_WORK TASK_: Please copy out the passage on Blindfold tokenization and CCPA compliance word for word, in full, keeping all of its markup.

---- EXERCISE PASSAGE

Using Blindfold tokenization before AI provider calls provides three key CCPA protections:

* **No "sale" or "sharing"** — the AI provider never receives real personal information, so sending tokenized data does not constitute a sale or sharing under CCPA/CPRA
* **Data minimization** — only anonymized tokens leave your system, minimizing the personal information exposed to third parties
* **Audit trail** — every PI detection is logged with entity types, counts, timestamps, and policy used, providing documentation for CCPA compliance reviews and consumer requests

## CCPA/CPRA Compliance Checklist

<Steps>
  <Step title="Identify if CCPA applies to your business">
    Check if you meet any of the three thresholds: \$25M revenue, 100K+ consumers' data, or 50%+ revenue from selling/sharing PI.
  </Step>

  <Step title="Classify the personal information your AI processes">
    Map the CCPA categories (identifiers, financial, geolocation, etc.) to the data flowing through your AI application.
  </Step>

  <Step title="Apply Blindfold tokenization before all AI provider calls">
    Use `blindfold.tokenize()` with `policy="strict"` and `region="us"` to protect consumer PI before it reaches any third-party AI provider.
  </Step>

  <Step title="Implement opt-out mechanisms for data sharing">
    Provide a "Do Not Sell or Share My Personal Information" link. With Blindfold tokenization, no real PI is shared — but the mechanism is still required.
  </Step>

  <Step title="Enable audit logging for PI processing records">
    Use Blindfold's audit trail to document what personal information was detected and how it was protected. Export logs from the [dashboard](https://app.blindfold.dev).

--------
---- INFORMATION

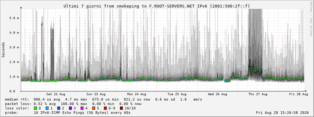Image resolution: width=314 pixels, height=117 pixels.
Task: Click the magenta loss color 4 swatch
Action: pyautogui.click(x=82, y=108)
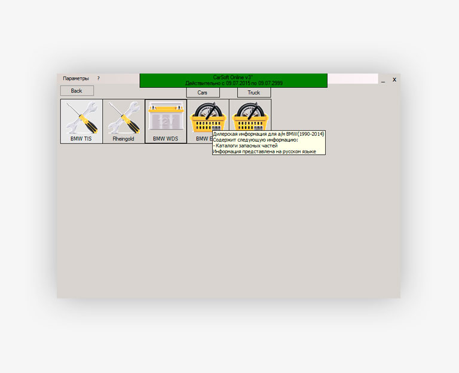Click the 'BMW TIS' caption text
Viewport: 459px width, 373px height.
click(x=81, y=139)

--------

_ANSWER SPACE_:
Using Blindfold tokenization before AI provider calls provides three key CCPA protections:

* **No "sale" or "sharing"** — the AI provider never receives real personal information, so sending tokenized data does not constitute a sale or sharing under CCPA/CPRA
* **Data minimization** — only anonymized tokens leave your system, minimizing the personal information exposed to third parties
* **Audit trail** — every PI detection is logged with entity types, counts, timestamps, and policy used, providing documentation for CCPA compliance reviews and consumer requests

## CCPA/CPRA Compliance Checklist

<Steps>
  <Step title="Identify if CCPA applies to your business">
    Check if you meet any of the three thresholds: \$25M revenue, 100K+ consumers' data, or 50%+ revenue from selling/sharing PI.
  </Step>

  <Step title="Classify the personal information your AI processes">
    Map the CCPA categories (identifiers, financial, geolocation, etc.) to the data flowing through your AI application.
  </Step>

  <Step title="Apply Blindfold tokenization before all AI provider calls">
    Use `blindfold.tokenize()` with `policy="strict"` and `region="us"` to protect consumer PI before it reaches any third-party AI provider.
  </Step>

  <Step title="Implement opt-out mechanisms for data sharing">
    Provide a "Do Not Sell or Share My Personal Information" link. With Blindfold tokenization, no real PI is shared — but the mechanism is still required.
  </Step>

  <Step title="Enable audit logging for PI processing records">
    Use Blindfold's audit trail to document what personal information was detected and how it was protected. Export logs from the [dashboard](https://app.blindfold.dev).